== DOCUMENT SEGMENT ==
———
Re: Should vacuum process config file reload more often

From: Masahiko Sawada <sawada(dot)mshk(at)gmail(dot)com>
To: Daniel Gustafsson <daniel(at)yesql(dot)se>
Cc: Melanie Plageman <melanieplageman(at)gmail(dot)com>, Robert Haas <robertmhaas(at)gmail(dot)com>, Andres Freund <andres(at)anarazel(dot)de>, Tom Lane <tgl(at)sss(dot)pgh(dot)pa(dot)us>, Kyotaro Horiguchi <horikyota(dot)ntt(at)gmail(dot)com>, PostgreSQL Hackers <pgsql-hackers(at)postgresql(dot)org>, Amit Kapila <amit(dot)kapila16(at)gmail(dot)com>
Subject: Re: Should vacuum process config file reload more often
Date: 2023-04-11 15:05:16
Message-ID: CAD21AoD22LdRdvwmiybmOpr+0d1gCEMyOLs9CoU46rycZb-mJg@mail.gmail.com
Views: Raw Message | Whole Thread | Download mbox | Resend email
Thread:
Lists: pgsql-hackers

On Fri, Apr 7, 2023 at 10:23 PM Daniel Gustafsson <daniel(at)yesql(dot)se> wrote:
>
> > On 7 Apr 2023, at 15:07, Melanie Plageman <melanieplageman(at)gmail(dot)com> wrote:
> > On Fri, Apr 7, 2023 at 2:53 AM Masahiko Sawada <sawada(dot)mshk(at)gmail(dot)com> wrote:
>
> >> + /* Only log updates to cost-related variables */
> >> + if (vacuum_cost_delay == original_cost_delay &&
> >> + vacuum_cost_limit == original_cost_limit)
> >> + return;
> >>
> >> IIUC by default, we log not only before starting the vacuum but also
> >> when changing cost-related variables. Which is good, I think, because
> >> logging the initial values would also be helpful for investigation.
> >> However, I think that we don't log the initial vacuum cost values
> >> depending on the values. For example, if the
> >> autovacuum_vacuum_cost_delay storage option is set to 0, we don't log
> >> the initial values. I think that instead of comparing old and new
> >> values, we can write the log only if
> >> message_level_is_interesting(DEBUG2) is true. That way, we don't need
> >> to acquire the lwlock unnecessarily. And the code looks cleaner to me.
> >> I've attached the patch (use_message_level_is_interesting.patch)
> >
> > Thanks for coming up with the case you thought of with storage param for
> > cost delay = 0. In that case we wouldn't print the message initially and
> > we should fix that.
> >
> > I disagree, however, that we should condition it only on
> > message_level_is_interesting().
>
> I think we should keep the logging frequency as committed, but condition taking
> the lock on message_level_is_interesting().
———
== EXERCISES ==
#1 Please translate this sentence from the vacuum config reload thread into Spanish: "I think we should keep the logging frequency as committed, but condition taking the lock on message_level_is_interesting()."
#2 Pick up the vacuum config reload thread after its final line and keep writing it.

== PROVIDED RECORDS ==
———
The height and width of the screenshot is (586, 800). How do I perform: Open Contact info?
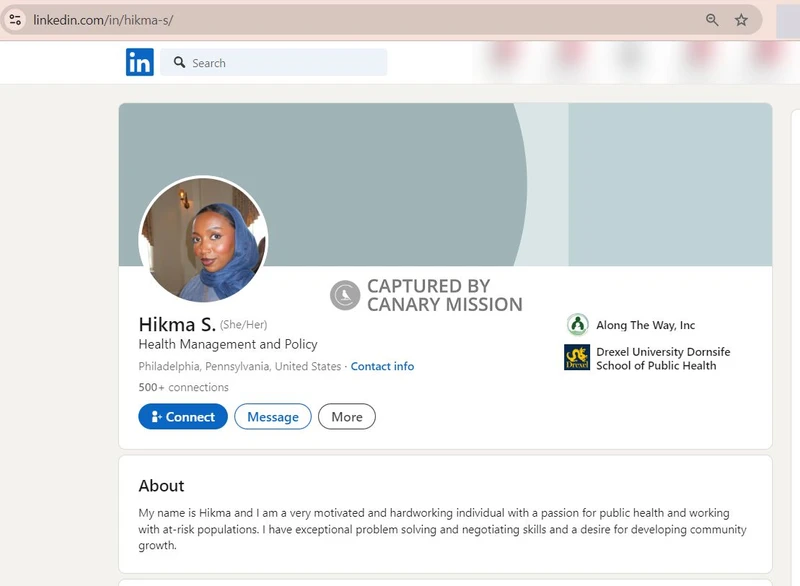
———
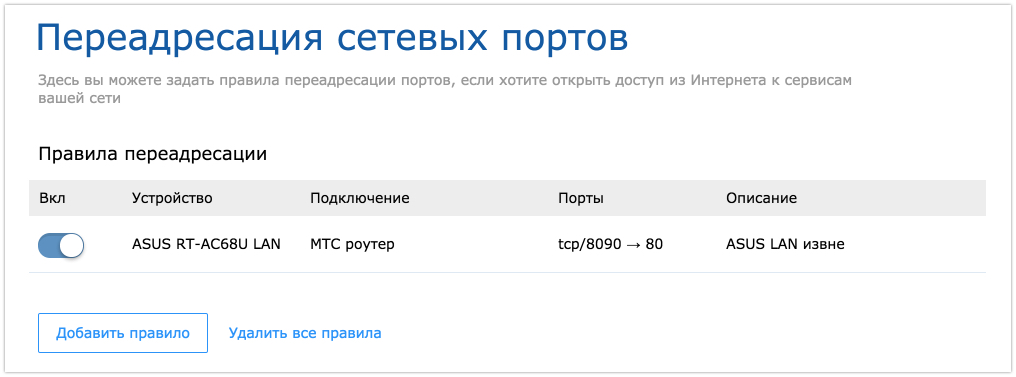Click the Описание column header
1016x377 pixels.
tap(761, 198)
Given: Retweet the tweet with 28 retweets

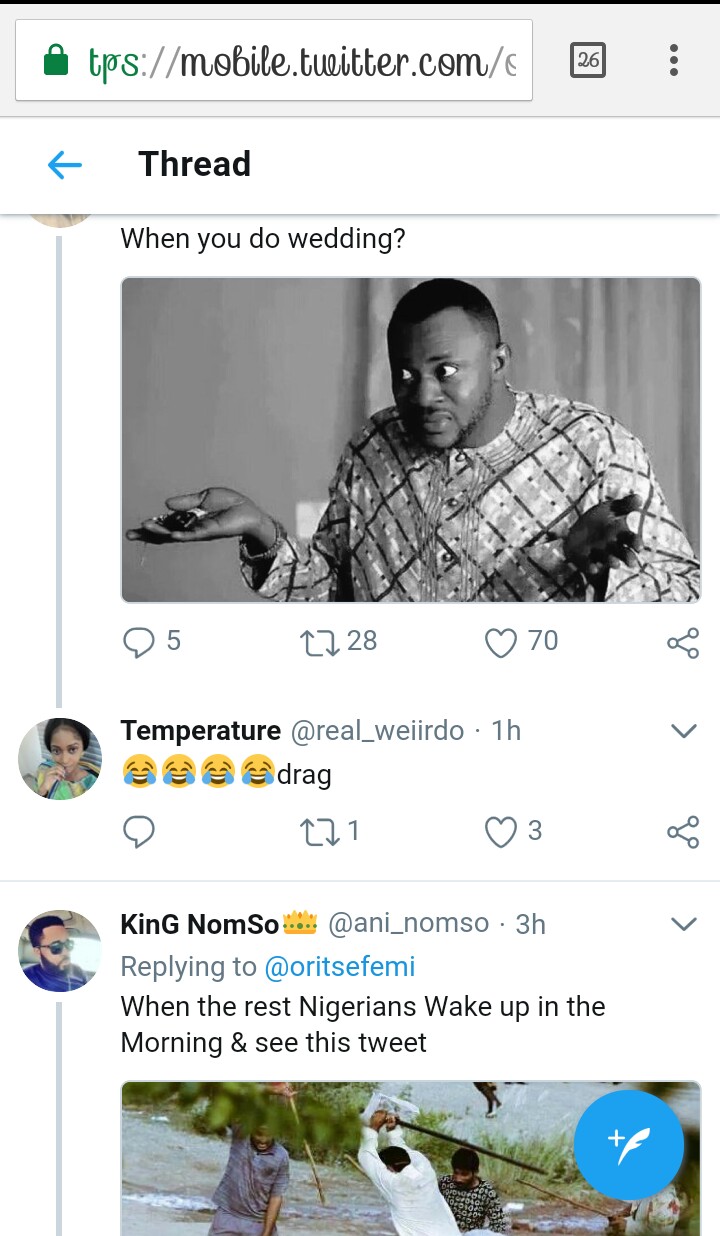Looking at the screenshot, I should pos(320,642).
———
== ANSWERS TO THE EXERCISE ==
#1 Creo que deberíamos mantener la frecuencia de registro tal como se confirmó, pero condicionar la adquisición del bloqueo a message_level_is_interesting().

#2
>
> > Actually, outside of printing initial values when the autovacuum worker
> > first starts (before vacuuming all tables), I don't think we should log
> > these values except when they are being updated. Autovacuum workers
> > could vacuum tons of small tables and having this print out at least
> > once per table (which I know is how it is on master) would be
> > distracting. Also, you could be reloading the config to update some
> > other GUCs and be oblivious to an ongoing autovacuum and get these
> > messages printed out, which I would also find distracting.
> >
> > You will have to stare very hard at the logs to tell if your changes to
> > vacuum cost delay and limit took effect when you reload config. I think
> > with our changes to update the values more often, we should take the
> > opportunity to make this logging more useful by making it happen only
> > when the values are changed.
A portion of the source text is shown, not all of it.